She's running for her life, for her siblings, from the zombies.


1. Epilogue

She dashes through the dark night, her dark clothes blurring into the space around her. She used to have to be more careful and not because there were less of them.

No more than eight months ago it had been life as you and I know it. You could walk past a play park and see the sturdy structure of the climbing frame support children as they played and laughed. They had been so oblivious to it all. They all had.

Now the frame barely stands. It has wasted away from all the acidic rain. It rots and deteriorates slowly, like most of the human race did -- only the people fell quicker.

The few that didn’t die immediately can do very little. They hide all day and scavenge what food and clean water they can at night. They don’t have enough weapons to kill them all and even if they did there are far too few humans left.

The girl, who knew she needed to hurry up, was still running through the never ending darkness. When she did this, every night, she knew there was no time for thinking. It was so dark in the old shops and warehouses that if she allowed herself to get distracted for a split second she would hurtle straight into a decaying shelf or dirty wall. She could only see something when it was right in front of her nose. The darkness had a way of playing games on your eyes. It was like it covered anything in front of you with an inky black cloth and then, when you were about to run into it, the cloth was pulled away. It was a dangerous game of peek-a-boo to be playing.

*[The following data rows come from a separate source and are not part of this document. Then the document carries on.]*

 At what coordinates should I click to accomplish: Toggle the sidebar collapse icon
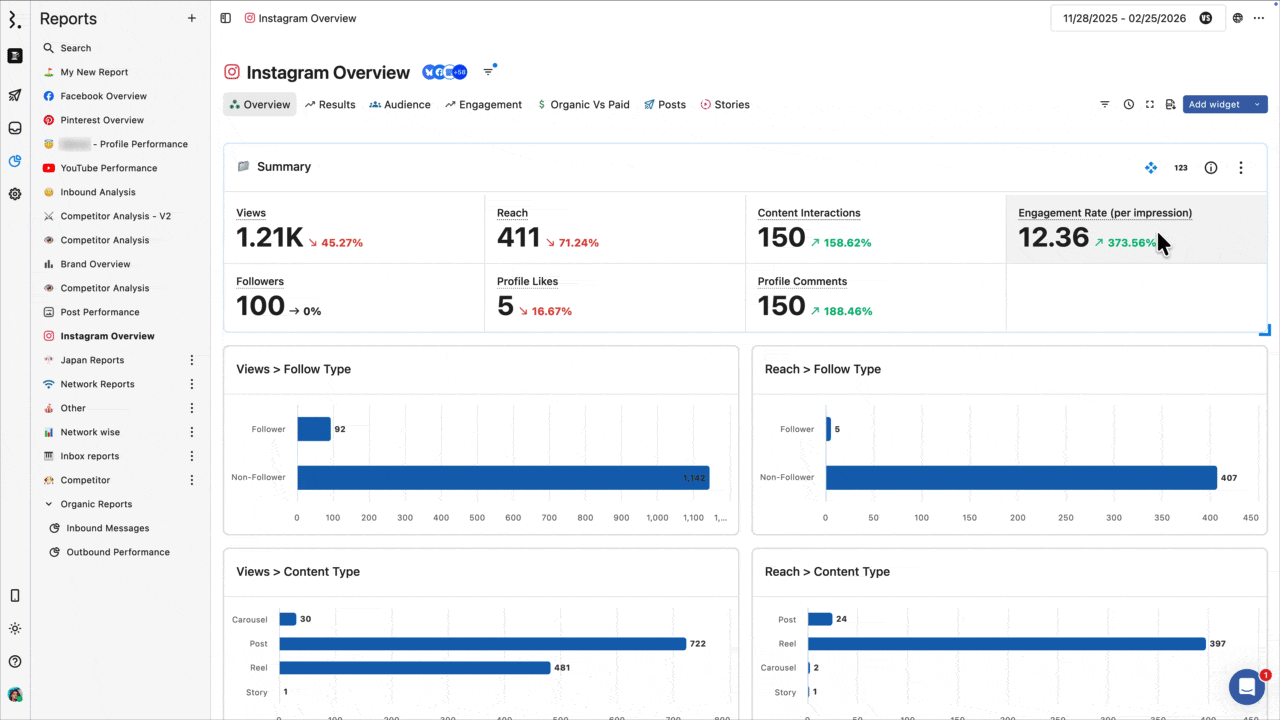(x=225, y=18)
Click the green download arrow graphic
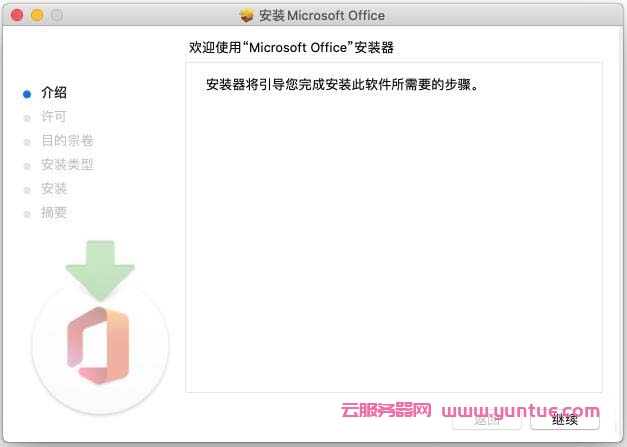 coord(100,270)
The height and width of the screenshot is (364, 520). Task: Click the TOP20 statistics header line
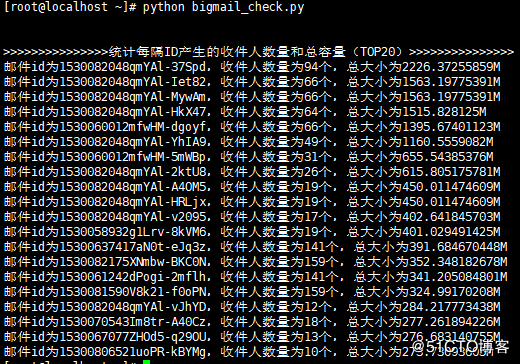pyautogui.click(x=258, y=52)
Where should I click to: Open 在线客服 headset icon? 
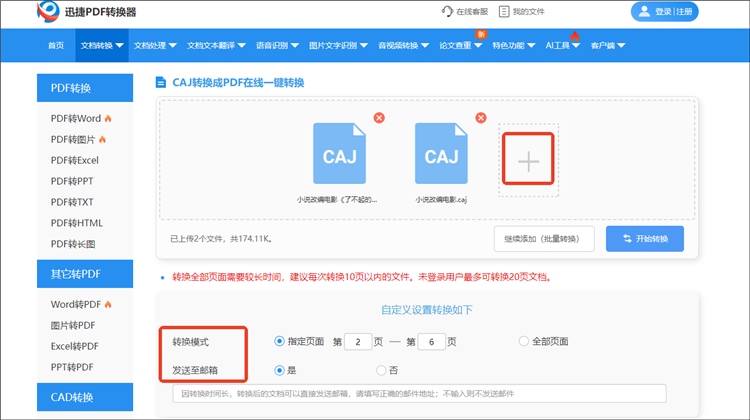point(446,12)
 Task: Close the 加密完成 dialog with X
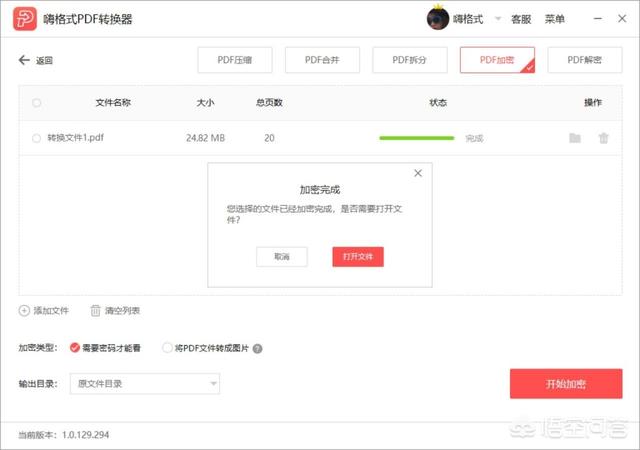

She knew deep down that she was lucky she had been able to get to grips with this life so quickly. Most had ended their lives as soon as they realised the apocalypse really had come. Others turned into obsessive killers who thought they could bring down the greater power. They thought they were invincible. She wasn’t like any of those people. She didn’t have an option. She’d look down into the eyes of her younger siblings and see that could never be an option. It was her duty, as the oldest, to be brave, to be the rock for them. If she wasn’t the one who was there for them, who would be? She didn’t take her life and give up and she couldn’t afford to take stupid decisions, even if it did mean taking a couple of the enemy out. She had to be alive. Supplying food and water for her family was a bonus that came some nights but not always.


Being able to find food had taken a while. Not only because it took her a while to learn how to work her way around the shapes in the night. She had to actually find the food. If she had been in the area she had grown up in, she could have drawn accurate maps to the closest ten stores. They were nowhere near home though; they were in a totally unfamiliar place.

Where she had lived with her family was one of the worst effected places. They couldn’t have survived a week there, not even now they had adjusted.

She had been the one who made the practically impossible decision to trek for miles. It was that or die -- though by the end of it she could see in her sibling’s eyes that they thought dying would have been easier. Everything had a thick layer of crusty dirt over it. They were exhausted. They were ready to give up. She hadn’t let that happen. Through those first few, especially tough, months she kept telling herself to be a rock. Rock. Be a rock. They need you. They need the security. Rock, rock, rock.

It had worked, they were doing okay. They are doing even better now considering it was the end of the world. She couldn’t see a much more appropriate phrase for it. The world was crawling with the undead. With zombies.